A common theme on cops, apart from wife beaters, hookers, crack, snaggle teeth, beer, confusion, cross dressing, pimping, mustaches, mustaches, and mustaches, are the lies. I've literally seen cops on the show pull crack out of someone's ass and the guy would respond, "that's not mine". Really? Someone snuck some crack up your crack when you were preoccupied with the Dow? Too busy on e trader to notice the bag of crack shoved up your ass? But the cop will entertain the notion. Beware. All the way to the back of the squad car, the perp is placated by the cops sympathetic sounding banter. "Oh really? Man that's tough. It's ok man, we'll get you all squared away. Just wanna ask you a few questions. Of course that crack wasn't yours."
This is not particularly helpful, because if you get caught with crack, you're kinda screwed anyway. But when lying to the cops, you have to do so with finesse. You have to plan ahead for the plausible deniability. Stick the crack to the undercarriage of your car with bubble gum. "Uhh, hmmm. I don't know officer, I must have run over a crackhead who was chewing gum, blew a bubble and tried to pop it with his crack hand. I don't see him anywhere to press charges against me. Mind if I take that crack to show my friends? This story is so wild they'll never believe it if I don't show up with the crack." You get let off with a warning to drive more carefully, because cops know that crack heads can spontaneously show up in the street, so they won't really get that mad at you. And you get to keep your crack. All because you planned ahead.

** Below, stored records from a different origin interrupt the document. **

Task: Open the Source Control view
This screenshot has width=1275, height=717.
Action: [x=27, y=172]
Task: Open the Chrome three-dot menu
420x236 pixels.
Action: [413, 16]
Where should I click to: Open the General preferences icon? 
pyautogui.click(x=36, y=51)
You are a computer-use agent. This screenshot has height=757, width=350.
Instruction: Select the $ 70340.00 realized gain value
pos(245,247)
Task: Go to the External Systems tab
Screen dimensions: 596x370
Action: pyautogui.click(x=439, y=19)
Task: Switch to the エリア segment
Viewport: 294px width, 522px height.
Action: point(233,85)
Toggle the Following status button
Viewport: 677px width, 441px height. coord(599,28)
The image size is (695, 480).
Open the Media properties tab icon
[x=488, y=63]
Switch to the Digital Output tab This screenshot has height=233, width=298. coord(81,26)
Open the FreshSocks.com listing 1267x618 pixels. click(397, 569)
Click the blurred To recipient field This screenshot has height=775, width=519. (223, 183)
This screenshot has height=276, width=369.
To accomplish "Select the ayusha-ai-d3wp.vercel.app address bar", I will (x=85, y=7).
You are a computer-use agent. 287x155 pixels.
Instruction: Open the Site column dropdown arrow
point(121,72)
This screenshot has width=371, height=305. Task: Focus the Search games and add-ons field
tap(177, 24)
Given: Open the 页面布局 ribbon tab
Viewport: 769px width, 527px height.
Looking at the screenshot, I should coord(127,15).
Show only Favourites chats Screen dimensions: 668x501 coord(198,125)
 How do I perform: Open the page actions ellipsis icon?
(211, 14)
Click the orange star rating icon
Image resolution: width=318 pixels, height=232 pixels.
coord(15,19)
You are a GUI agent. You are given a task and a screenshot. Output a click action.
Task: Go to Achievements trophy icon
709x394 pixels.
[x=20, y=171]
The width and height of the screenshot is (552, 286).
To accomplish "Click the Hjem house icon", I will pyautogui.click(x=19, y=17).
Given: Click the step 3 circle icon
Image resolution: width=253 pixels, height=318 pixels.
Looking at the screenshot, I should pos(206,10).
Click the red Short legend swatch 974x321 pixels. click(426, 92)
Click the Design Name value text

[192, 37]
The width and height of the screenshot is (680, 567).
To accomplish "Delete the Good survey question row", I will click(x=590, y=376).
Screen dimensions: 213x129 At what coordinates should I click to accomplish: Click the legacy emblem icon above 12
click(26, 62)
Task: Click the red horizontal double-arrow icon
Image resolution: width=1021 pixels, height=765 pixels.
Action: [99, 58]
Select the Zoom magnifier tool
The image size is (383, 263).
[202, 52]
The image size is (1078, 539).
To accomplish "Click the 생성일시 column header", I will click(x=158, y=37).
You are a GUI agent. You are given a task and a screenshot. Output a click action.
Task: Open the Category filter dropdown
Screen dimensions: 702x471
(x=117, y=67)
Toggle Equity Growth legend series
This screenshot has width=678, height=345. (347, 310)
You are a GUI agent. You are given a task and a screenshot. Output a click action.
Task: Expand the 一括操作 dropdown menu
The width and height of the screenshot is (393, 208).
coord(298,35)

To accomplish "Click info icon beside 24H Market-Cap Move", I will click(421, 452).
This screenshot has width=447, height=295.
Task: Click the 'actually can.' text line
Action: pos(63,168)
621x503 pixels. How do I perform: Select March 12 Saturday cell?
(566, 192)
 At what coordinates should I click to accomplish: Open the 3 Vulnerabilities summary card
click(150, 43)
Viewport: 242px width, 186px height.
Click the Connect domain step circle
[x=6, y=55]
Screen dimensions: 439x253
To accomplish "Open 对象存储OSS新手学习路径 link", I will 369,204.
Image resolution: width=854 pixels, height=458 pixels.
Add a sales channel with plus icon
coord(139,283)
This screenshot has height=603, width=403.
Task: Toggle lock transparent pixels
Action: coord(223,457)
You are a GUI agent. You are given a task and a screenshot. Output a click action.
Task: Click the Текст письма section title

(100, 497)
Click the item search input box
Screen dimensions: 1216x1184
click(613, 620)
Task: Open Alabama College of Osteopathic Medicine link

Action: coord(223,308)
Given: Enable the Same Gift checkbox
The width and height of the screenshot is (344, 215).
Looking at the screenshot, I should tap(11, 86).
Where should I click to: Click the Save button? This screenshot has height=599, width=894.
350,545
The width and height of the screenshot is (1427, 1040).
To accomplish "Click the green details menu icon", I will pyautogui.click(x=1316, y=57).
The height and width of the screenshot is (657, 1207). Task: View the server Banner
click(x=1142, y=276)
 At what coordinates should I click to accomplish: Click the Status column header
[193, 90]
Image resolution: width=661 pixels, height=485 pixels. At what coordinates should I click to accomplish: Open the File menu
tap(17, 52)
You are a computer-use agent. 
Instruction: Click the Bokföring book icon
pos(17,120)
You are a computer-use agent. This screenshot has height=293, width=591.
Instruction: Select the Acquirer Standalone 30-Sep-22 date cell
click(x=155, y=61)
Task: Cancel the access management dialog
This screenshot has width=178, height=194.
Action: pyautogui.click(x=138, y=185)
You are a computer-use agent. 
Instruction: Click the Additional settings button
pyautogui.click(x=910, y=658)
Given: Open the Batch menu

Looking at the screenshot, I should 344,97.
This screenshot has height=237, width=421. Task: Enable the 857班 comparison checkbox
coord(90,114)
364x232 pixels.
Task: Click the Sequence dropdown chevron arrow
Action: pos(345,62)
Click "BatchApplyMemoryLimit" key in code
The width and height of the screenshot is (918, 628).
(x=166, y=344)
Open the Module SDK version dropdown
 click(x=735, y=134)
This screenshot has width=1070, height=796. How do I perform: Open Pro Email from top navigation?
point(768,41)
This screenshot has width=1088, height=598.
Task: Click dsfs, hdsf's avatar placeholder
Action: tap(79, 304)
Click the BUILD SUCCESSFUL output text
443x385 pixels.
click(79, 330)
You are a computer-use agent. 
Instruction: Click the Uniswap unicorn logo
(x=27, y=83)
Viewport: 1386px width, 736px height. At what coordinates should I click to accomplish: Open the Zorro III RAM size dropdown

Cops in Mother Russia is on right now. Quick tip to our cops. If you want to reduce crime, make sure that when you arrest someone-whether for drunk in public or possession of nuclear fissile material-make sure their head hits each and every solid object between the spot where you arrest them and place you put them. Also, strip them naked and bind them with leather or rubber straps. Don't forget to mix in the club the instant they open their mouth, even to yawn. It seems that it worked as a decent deterrent behind the Iron Curtain. Let us not discount communism out of hand just because of a flub here and there. When it comes to crowd control and pacifying the masses, no one does it better.